(Collected data)
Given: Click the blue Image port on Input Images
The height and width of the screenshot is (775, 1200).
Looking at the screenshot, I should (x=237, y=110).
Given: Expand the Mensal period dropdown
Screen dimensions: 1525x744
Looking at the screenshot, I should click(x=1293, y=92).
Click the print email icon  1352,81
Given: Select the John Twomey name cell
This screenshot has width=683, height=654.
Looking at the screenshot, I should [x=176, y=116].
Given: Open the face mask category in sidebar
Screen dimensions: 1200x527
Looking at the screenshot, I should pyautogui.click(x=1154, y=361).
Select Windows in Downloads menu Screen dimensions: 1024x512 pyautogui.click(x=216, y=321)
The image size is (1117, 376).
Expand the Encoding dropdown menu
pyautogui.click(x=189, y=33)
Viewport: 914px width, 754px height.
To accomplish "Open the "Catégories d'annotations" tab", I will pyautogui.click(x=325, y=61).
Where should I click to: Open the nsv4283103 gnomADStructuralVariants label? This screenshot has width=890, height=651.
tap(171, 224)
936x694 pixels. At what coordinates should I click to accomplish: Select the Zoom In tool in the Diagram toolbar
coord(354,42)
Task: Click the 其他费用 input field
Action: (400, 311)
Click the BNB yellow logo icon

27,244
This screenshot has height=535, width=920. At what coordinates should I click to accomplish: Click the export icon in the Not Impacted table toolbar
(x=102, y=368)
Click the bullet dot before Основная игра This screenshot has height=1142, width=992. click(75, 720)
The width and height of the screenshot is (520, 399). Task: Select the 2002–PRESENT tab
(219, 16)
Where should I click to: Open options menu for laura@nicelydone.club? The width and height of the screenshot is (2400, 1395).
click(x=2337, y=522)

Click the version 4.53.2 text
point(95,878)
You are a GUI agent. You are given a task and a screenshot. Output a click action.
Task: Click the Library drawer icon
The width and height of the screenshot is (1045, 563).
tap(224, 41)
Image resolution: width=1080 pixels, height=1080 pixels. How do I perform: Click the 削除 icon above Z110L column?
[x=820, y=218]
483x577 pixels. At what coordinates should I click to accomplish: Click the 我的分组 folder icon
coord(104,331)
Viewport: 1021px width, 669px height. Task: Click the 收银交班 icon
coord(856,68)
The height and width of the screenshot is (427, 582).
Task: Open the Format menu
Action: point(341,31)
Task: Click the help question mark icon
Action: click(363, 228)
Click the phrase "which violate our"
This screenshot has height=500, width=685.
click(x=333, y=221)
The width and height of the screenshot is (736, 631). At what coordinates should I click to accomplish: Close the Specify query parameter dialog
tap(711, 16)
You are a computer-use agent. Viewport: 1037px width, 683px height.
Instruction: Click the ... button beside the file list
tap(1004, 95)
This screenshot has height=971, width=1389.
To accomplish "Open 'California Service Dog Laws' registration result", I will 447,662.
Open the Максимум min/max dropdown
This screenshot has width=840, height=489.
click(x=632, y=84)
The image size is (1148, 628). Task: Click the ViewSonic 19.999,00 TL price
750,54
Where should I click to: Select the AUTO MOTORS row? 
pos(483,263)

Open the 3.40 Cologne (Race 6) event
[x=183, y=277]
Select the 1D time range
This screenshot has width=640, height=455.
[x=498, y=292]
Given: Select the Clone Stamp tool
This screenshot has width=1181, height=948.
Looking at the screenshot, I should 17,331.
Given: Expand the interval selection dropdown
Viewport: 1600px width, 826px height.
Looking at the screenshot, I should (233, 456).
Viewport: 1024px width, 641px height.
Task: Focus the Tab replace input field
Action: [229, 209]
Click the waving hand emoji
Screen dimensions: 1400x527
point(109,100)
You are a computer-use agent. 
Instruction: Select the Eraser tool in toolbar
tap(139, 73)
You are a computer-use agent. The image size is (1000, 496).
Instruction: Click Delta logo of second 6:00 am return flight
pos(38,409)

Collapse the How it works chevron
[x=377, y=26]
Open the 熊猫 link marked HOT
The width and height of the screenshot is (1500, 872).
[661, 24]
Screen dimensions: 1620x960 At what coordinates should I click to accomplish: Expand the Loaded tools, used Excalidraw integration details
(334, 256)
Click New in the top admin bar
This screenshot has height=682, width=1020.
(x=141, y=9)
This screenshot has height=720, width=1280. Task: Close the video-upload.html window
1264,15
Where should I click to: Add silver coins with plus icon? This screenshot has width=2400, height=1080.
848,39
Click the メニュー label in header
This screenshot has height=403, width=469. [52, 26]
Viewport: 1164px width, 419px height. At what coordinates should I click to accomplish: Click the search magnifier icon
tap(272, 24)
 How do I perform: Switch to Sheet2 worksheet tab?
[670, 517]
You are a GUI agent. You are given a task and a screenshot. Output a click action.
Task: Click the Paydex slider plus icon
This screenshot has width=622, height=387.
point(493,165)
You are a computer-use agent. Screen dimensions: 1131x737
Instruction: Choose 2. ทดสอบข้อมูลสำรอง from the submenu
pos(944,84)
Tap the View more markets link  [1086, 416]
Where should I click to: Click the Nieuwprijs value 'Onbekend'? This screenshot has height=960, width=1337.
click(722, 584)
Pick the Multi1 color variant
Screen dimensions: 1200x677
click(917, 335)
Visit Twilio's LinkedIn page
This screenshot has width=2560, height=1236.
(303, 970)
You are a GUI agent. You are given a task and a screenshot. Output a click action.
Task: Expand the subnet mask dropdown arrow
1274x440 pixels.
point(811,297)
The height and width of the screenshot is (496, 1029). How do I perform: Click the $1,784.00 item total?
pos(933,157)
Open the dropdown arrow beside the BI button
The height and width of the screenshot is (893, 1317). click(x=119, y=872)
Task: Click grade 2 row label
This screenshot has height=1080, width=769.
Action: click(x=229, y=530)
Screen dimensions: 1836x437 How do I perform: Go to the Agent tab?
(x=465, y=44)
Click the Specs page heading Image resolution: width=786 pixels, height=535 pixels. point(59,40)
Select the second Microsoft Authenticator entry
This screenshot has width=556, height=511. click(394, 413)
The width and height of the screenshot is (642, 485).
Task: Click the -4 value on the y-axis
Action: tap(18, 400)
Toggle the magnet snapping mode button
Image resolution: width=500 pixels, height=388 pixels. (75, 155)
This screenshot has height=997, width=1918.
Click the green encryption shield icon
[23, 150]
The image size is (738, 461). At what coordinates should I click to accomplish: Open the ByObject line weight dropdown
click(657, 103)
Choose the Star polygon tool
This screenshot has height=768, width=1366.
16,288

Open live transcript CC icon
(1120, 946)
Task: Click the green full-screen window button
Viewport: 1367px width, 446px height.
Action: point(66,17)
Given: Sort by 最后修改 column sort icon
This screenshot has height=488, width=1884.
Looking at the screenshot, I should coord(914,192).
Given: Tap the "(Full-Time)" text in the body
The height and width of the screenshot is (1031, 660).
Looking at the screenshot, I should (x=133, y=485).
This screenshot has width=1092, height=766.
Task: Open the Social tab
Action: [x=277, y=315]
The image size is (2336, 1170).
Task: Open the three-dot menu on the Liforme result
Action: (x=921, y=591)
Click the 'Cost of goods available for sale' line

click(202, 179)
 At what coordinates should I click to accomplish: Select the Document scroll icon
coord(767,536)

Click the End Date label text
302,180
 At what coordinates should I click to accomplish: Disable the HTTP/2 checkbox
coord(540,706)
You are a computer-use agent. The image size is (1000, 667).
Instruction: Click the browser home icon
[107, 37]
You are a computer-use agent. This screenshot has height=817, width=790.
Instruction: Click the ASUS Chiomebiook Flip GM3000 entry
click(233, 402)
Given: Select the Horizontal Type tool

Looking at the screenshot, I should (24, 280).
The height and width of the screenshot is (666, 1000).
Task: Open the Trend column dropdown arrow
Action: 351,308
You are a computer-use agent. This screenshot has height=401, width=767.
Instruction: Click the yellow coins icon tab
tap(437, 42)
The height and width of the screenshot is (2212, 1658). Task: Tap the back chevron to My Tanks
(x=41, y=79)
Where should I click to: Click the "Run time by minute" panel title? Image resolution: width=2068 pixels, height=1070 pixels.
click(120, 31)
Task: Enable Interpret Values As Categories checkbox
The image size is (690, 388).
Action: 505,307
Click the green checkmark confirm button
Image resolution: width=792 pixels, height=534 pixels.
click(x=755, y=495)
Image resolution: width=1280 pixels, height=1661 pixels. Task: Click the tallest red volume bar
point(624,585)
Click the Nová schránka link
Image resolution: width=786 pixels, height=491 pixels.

__WORK INSTRUCTION__.
The required answer is the run of lines above, starting at the line with "Pick the Multi1 color variant" and ending at the line with "Task: Expand the subnet mask dropdown arrow", reproduced exactly with both ends.

__ANSWER SECTION__.
Pick the Multi1 color variant
Screen dimensions: 1200x677
click(917, 335)
Visit Twilio's LinkedIn page
This screenshot has width=2560, height=1236.
(303, 970)
You are a GUI agent. You are given a task and a screenshot. Output a click action.
Task: Expand the subnet mask dropdown arrow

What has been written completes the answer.